Let $\mathcal{U}=\{A_1,\ldots,A_k\}$. Then for any element $x\in X$ there should exist a set $I(x)\subset \{1,\ldots,k\}$ such that $\cap_{i\in I(x)} A_i=\{x\}$. Note that $I(x)$ is not contained in $I(y)$ for $x\ne y$. Therefore $|X|\leqslant \binom{k}{\lfloor k/2\rfloor}$ by Sperner's theorem. On the other hand, if $|X|\leqslant \binom{k}{\lfloor k/2\rfloor}$, we may construct an injection $f$ from $X$ to $\lfloor k/2\rfloor$-subsets of $\{1,\ldots,k\}$ and define $A_i=\{x:i\in f(x)\}$. Then $\cap_{i\in f(x)} A_i=\{x\}$.

So the answer is the minimal $k$ for which $|X|\leqslant \binom{k}{\lfloor k/2\rfloor}$.
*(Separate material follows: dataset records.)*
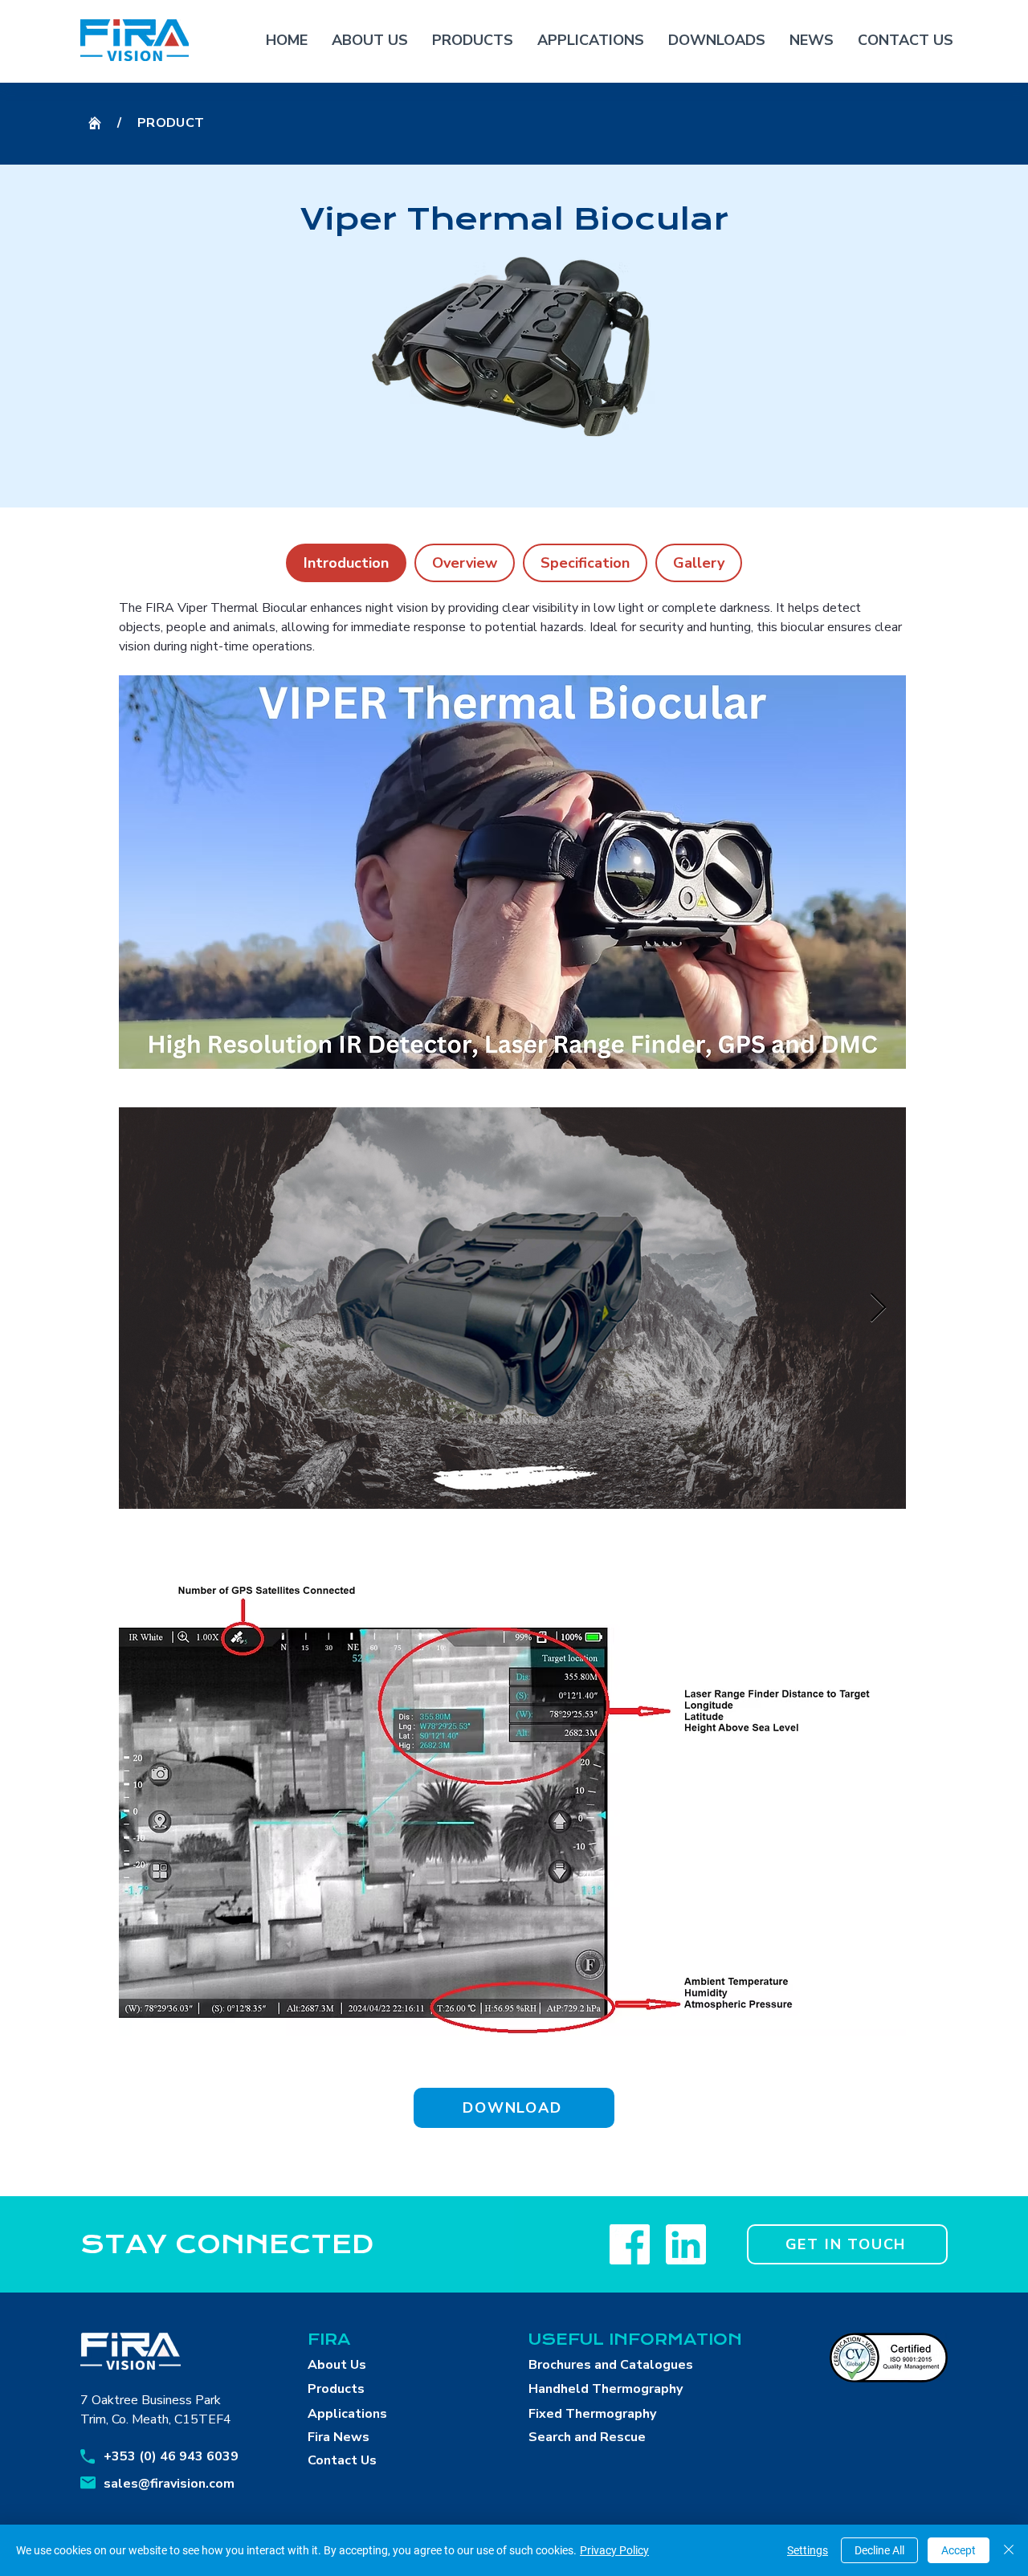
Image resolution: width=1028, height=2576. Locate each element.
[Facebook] (630, 2244)
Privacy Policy (614, 2550)
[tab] (346, 563)
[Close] (1008, 2550)
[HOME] (94, 122)
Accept (958, 2550)
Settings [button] (807, 2550)
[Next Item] (878, 1308)
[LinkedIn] (686, 2244)
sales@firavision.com (169, 2483)
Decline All (879, 2550)
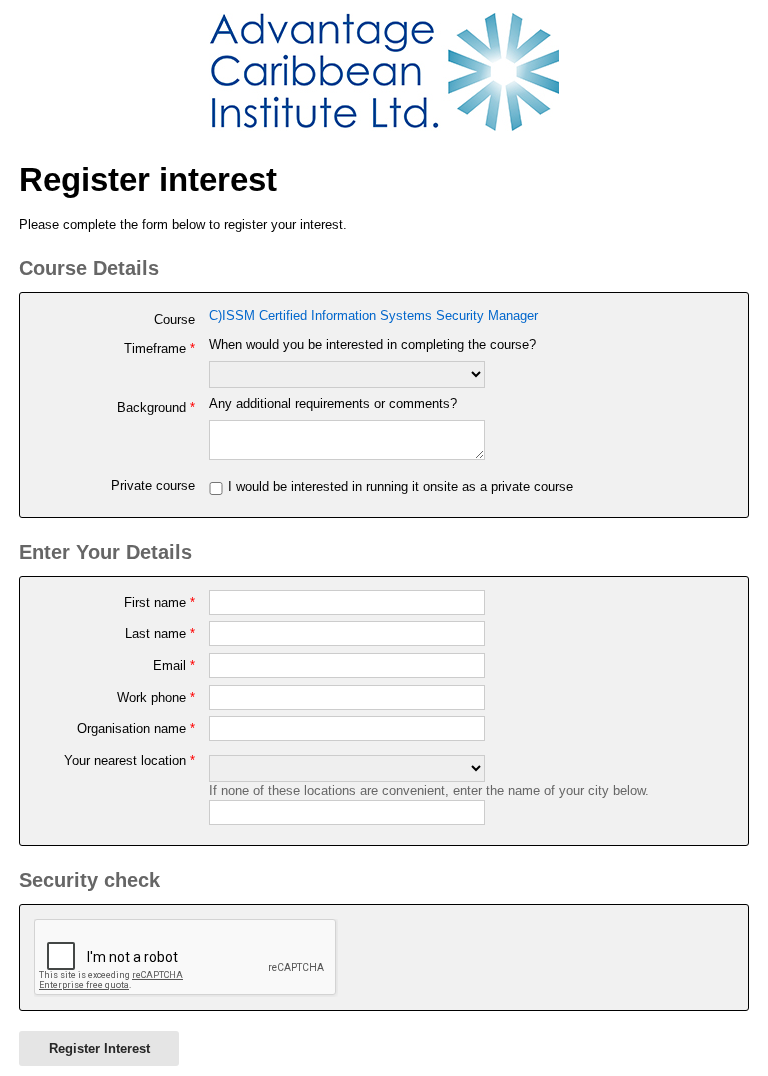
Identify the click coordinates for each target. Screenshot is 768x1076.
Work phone (156, 697)
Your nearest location (129, 760)
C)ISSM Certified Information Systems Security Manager (373, 315)
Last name (160, 633)
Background (156, 407)
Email (174, 665)
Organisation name (136, 728)
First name (159, 602)
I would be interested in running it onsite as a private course (400, 486)
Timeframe (159, 348)
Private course (153, 485)
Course (174, 319)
Here is a construction that is within a constant factor of optimal.

You can find such an $\cal U$ containing $2 \lceil \log_2 |X|\rceil $ sets: identify $X$ with a subset of $\{0,1\}^{\lceil \log_2 |X|\rceil}$ and take $U_i$ to be the set of all elements whose $i$-th coordinate is $0$, and $V_i$ to be the set of all elements whose $i$-th coordinate is $1$. Then each singleton is an intersection of appropriate sets $U_i$ and $V_i$, so the generated topology includes all singletons and thus is discrete.

On the other hand, we cannot do much better than that: if $\cal U$ contains fewer than $\log_2 |X|$ sets, then there are two points contained in exactly the same sets of $\cal U$ (and clearly these points cannot be distinguished by the resulting topology). To find such a pair, let $U_1,U_2,\dots$ be an enumeration of the elements of $\cal U$. Let $X_1 = X$ and inductively let $X_{i+1}$ be the larger set of $X_i \cap U_i$ and $X_i \setminus U_i$. Note that in every step we keep at least half of the elements, hence the last $X_i$ contains at least two elements.